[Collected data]
+ + + +
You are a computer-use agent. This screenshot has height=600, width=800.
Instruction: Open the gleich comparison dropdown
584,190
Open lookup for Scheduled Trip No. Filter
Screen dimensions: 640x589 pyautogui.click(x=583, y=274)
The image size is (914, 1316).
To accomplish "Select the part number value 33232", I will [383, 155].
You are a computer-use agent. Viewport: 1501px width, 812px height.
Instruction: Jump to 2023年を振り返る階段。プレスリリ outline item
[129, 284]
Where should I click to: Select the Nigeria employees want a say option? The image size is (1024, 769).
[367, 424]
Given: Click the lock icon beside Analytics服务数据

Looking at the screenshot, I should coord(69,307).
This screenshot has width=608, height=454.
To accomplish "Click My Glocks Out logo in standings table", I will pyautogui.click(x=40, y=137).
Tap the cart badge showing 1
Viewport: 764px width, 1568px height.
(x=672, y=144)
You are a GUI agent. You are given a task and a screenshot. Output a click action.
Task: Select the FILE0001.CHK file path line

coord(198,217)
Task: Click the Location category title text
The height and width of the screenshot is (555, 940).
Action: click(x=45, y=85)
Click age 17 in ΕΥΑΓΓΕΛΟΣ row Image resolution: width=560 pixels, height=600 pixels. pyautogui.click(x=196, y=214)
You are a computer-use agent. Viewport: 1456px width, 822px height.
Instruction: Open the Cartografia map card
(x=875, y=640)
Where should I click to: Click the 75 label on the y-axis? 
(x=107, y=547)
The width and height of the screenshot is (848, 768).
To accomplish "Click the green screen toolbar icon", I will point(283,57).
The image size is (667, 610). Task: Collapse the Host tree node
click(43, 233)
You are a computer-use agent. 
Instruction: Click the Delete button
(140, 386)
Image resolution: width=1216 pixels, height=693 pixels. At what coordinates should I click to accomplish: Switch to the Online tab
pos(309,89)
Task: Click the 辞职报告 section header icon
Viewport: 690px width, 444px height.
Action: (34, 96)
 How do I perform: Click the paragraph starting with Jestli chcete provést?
+ + + +
**Instructions for the task**: Which lines above carry the string "This"? Copy those lines.

**Answer to the exercise**:
You are a computer-use agent. This screenshot has height=600, width=800.
This screenshot has width=608, height=454.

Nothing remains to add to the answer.